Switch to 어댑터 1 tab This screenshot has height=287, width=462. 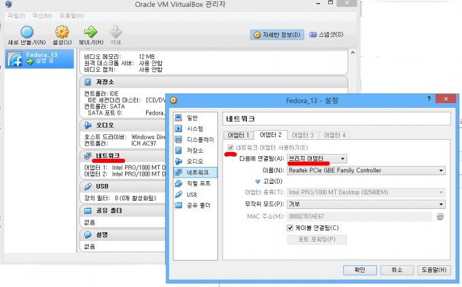238,135
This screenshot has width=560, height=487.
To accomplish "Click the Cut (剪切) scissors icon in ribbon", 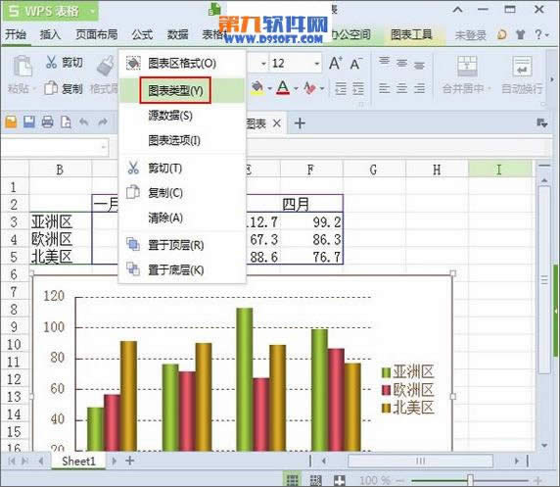I will pos(51,62).
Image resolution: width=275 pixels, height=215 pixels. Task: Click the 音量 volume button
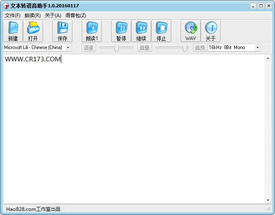pyautogui.click(x=145, y=48)
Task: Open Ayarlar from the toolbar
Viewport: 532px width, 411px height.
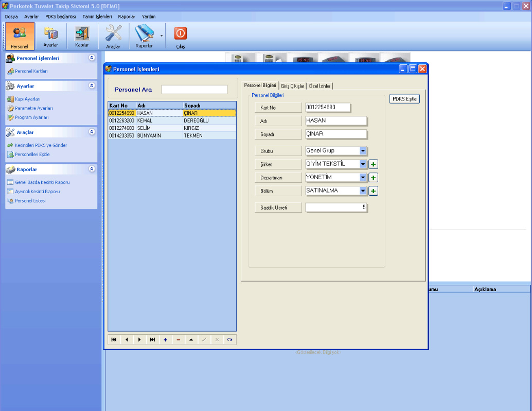Action: click(50, 37)
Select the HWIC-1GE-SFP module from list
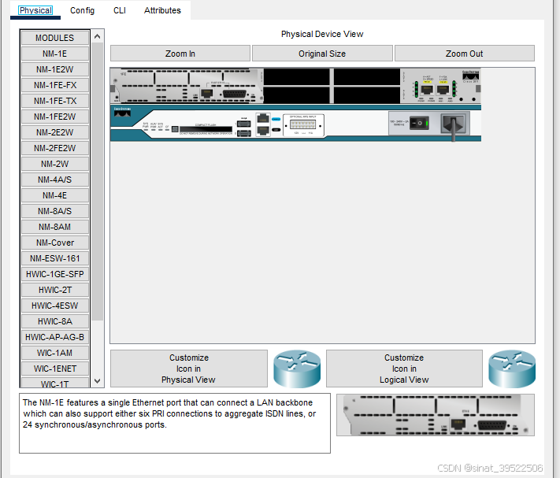This screenshot has height=478, width=560. (x=55, y=274)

---+---

WHAT THE EXERCISE ASKS: Could you repeat exactly the lines from the one containing "Task: Open Ayarlar from the toolbar" to the last line of the records, both included, and leave out every picture?

REPLY:
Task: Open Ayarlar from the toolbar
Viewport: 532px width, 411px height.
Action: click(50, 37)
Select the HWIC-1GE-SFP module from list
This screenshot has height=478, width=560. (x=55, y=274)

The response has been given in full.